[BEGIN Entries provided]
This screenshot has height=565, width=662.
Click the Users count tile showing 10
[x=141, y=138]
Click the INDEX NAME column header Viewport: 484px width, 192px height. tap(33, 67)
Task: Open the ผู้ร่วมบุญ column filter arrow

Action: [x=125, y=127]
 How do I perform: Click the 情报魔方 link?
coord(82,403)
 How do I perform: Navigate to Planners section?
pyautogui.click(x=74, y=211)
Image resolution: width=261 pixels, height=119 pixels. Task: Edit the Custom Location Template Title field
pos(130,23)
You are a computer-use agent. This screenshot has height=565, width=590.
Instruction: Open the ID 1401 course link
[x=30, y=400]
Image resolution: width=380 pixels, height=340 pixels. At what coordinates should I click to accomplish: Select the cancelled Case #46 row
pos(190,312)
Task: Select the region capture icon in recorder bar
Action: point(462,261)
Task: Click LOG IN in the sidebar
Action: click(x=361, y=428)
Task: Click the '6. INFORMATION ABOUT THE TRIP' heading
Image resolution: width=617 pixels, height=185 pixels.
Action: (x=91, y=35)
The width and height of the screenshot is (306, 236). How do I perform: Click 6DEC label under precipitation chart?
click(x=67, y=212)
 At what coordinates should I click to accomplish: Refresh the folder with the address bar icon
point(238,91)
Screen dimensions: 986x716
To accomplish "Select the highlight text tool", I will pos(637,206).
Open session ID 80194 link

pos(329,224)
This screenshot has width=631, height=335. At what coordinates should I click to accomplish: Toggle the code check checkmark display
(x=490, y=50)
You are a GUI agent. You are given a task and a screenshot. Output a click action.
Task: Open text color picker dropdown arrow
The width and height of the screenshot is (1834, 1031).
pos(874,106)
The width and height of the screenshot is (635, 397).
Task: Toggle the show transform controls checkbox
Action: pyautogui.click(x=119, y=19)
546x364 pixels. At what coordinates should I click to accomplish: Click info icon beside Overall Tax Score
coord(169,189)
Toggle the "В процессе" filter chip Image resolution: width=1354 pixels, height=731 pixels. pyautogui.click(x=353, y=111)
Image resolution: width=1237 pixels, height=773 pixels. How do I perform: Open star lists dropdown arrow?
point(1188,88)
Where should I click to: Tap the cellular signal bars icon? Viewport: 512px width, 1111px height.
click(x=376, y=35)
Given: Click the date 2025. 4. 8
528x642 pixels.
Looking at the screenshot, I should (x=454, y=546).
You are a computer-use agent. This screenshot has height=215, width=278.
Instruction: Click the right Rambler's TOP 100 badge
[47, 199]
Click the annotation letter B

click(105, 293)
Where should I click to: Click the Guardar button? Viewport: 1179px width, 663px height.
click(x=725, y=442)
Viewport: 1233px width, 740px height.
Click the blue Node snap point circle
[END Entries provided]
• _Short problem_
Can you edit the records above so that "Image resolution" becomes "Screen resolution" everywhere, with nothing else changed?

• _Exercise output_
This screenshot has height=565, width=662.
Click the Users count tile showing 10
[x=141, y=138]
Click the INDEX NAME column header Viewport: 484px width, 192px height. tap(33, 67)
Task: Open the ผู้ร่วมบุญ column filter arrow

Action: [x=125, y=127]
 How do I perform: Click the 情报魔方 link?
coord(82,403)
 How do I perform: Navigate to Planners section?
pyautogui.click(x=74, y=211)
Screen resolution: width=261 pixels, height=119 pixels. Task: Edit the Custom Location Template Title field
pos(130,23)
You are a computer-use agent. This screenshot has height=565, width=590.
Instruction: Open the ID 1401 course link
[x=30, y=400]
Screen resolution: width=380 pixels, height=340 pixels. At what coordinates should I click to accomplish: Select the cancelled Case #46 row
pos(190,312)
Task: Select the region capture icon in recorder bar
Action: point(462,261)
Task: Click LOG IN in the sidebar
Action: click(x=361, y=428)
Task: Click the '6. INFORMATION ABOUT THE TRIP' heading
Screen resolution: width=617 pixels, height=185 pixels.
Action: (x=91, y=35)
The width and height of the screenshot is (306, 236). How do I perform: Click 6DEC label under precipitation chart?
click(x=67, y=212)
 At what coordinates should I click to accomplish: Refresh the folder with the address bar icon
point(238,91)
Screen dimensions: 986x716
To accomplish "Select the highlight text tool", I will pos(637,206).
Open session ID 80194 link

pos(329,224)
This screenshot has width=631, height=335. At what coordinates should I click to accomplish: Toggle the code check checkmark display
(x=490, y=50)
You are a GUI agent. You are given a task and a screenshot. Output a click action.
Task: Open text color picker dropdown arrow
The width and height of the screenshot is (1834, 1031).
pos(874,106)
The width and height of the screenshot is (635, 397).
Task: Toggle the show transform controls checkbox
Action: pyautogui.click(x=119, y=19)
546x364 pixels. At what coordinates should I click to accomplish: Click info icon beside Overall Tax Score
coord(169,189)
Toggle the "В процессе" filter chip Screen resolution: width=1354 pixels, height=731 pixels. pyautogui.click(x=353, y=111)
Screen resolution: width=1237 pixels, height=773 pixels. How do I perform: Open star lists dropdown arrow?
point(1188,88)
Where should I click to: Tap the cellular signal bars icon? Viewport: 512px width, 1111px height.
click(x=376, y=35)
Given: Click the date 2025. 4. 8
528x642 pixels.
Looking at the screenshot, I should (x=454, y=546).
You are a computer-use agent. This screenshot has height=215, width=278.
Instruction: Click the right Rambler's TOP 100 badge
[47, 199]
Click the annotation letter B

click(105, 293)
Where should I click to: Click the Guardar button? Viewport: 1179px width, 663px height.
click(x=725, y=442)
Viewport: 1233px width, 740px height.
Click the blue Node snap point circle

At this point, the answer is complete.